Jeffery is a horologist: someone whose work deals with the measurement of time. His workspace sits at the entrance to a labyrinth of dusty backrooms stuffed with tools and machines and cabinets. On this afternoon in late June, there were curved glass covers, dial faces marked with roman numerals, and tall gold-colored pendulums. Jeffery opened and closed dozens of little drawers, showing springs, nuts, and screws—as well as hour- and minute-hands, thumb-sized wooden cuckoo birds, and metal gears of all kinds.

It is striking that most of a clockmaker’s work is spent focused on parts so small, in the service of something so big as keeping time. For a mechanical clock to function with any kind of accuracy, all of these tiny parts must work together in perfect synchronicity. And the ubiquity of these precision timekeeping devices has fundamentally revolutionized the way we work and live.

“Just look around your house,” Jeffery says. Most of us have a clock on the stove, a clock on the microwave, a clock on the coffee maker. We keep clocks in our bedrooms, clocks on our wrists, clocks in our pockets. “Imagine a world where the average household only had one.”

Or none.

History of telling time

Until relatively recently, time in the non-clock world was delineated not by hours and minutes but by natural events. When people were hungry, they ate; when people were tired, they slept. Especially in rural areas, animals—like the crowing rooster or the croaking frog—helped move those processes along, as did the sun and the stars, when the skies were clear. Some early clocks also reflected these natural rhythms: sundials in Ancient Rome and Greece, for example, and water clocks in East Asia. But they were far from precise.

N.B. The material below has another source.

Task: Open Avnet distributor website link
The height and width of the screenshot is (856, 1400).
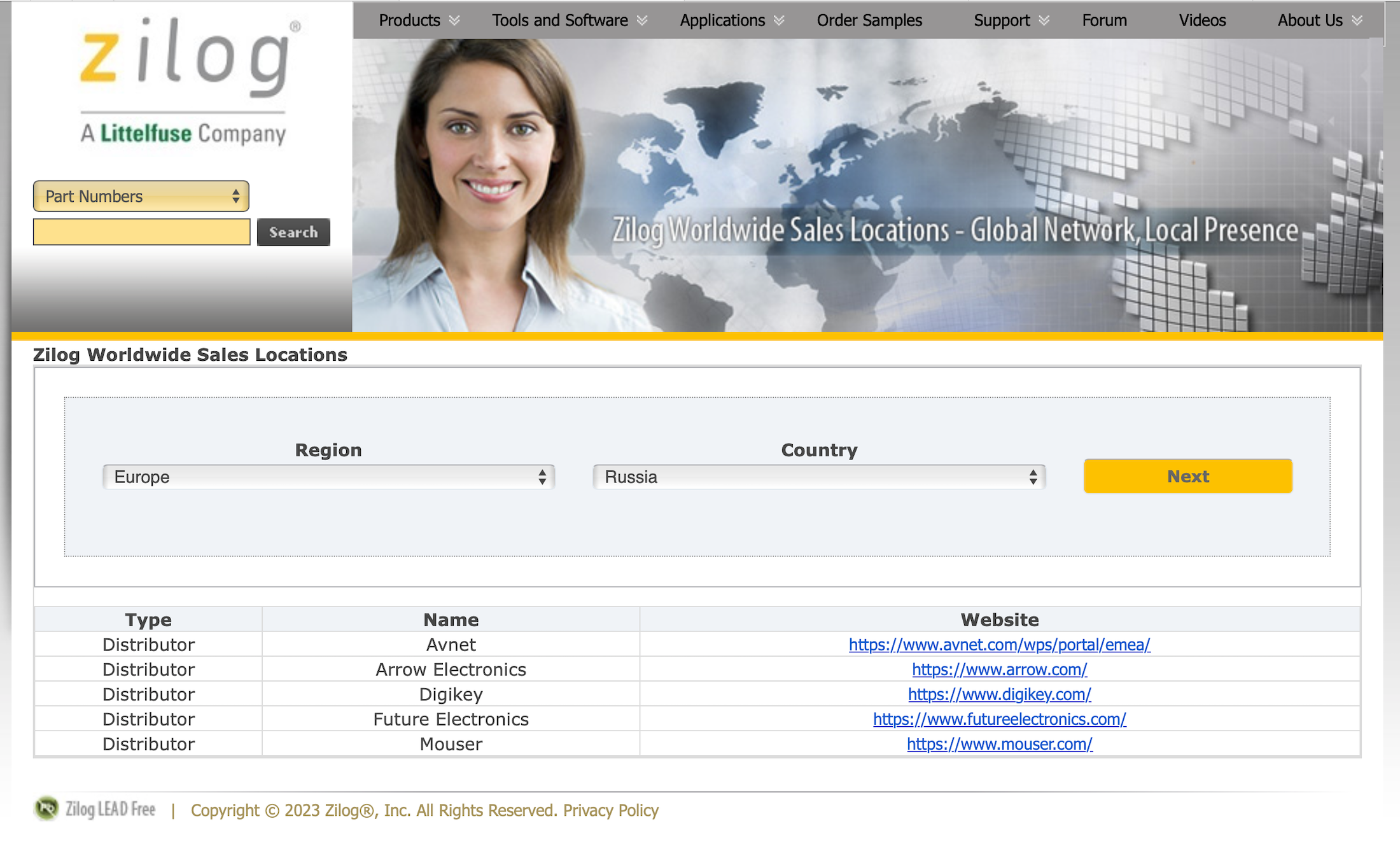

The ancient Egyptians were among the first to divide each day into 12 segments for daylight and 12 segments for dark. This meant that the “hours” lengthened or shortened with the seasons. In European cities—especially in colder, northern climates where the winter sun only shines for a few (often-cloudy) hours per day—more creative rules sometimes had to be established. In 14th century Paris, for instance, a tanner’s workday began when it was light enough to recognize a familiar face in the street, and ended once it was too dark to tell two similar-looking coins apart by sight.

Though Europe was far behind China and the Islamic world in terms of science and technological innovation during the Middle Ages, it is hardly surprising that the first mechanical clocks were invented there in the 14th century, writes David Landes in his landmark book on timekeeping, Revolution in Time. One big reason for the division of the day into equal, set hours was religion, Landes says. For Western practices of Christianity, prayer occurred in groups and at fixed times—time stamps that would come to be known as the “canonical hours”—marked by the ringing of monastic bells.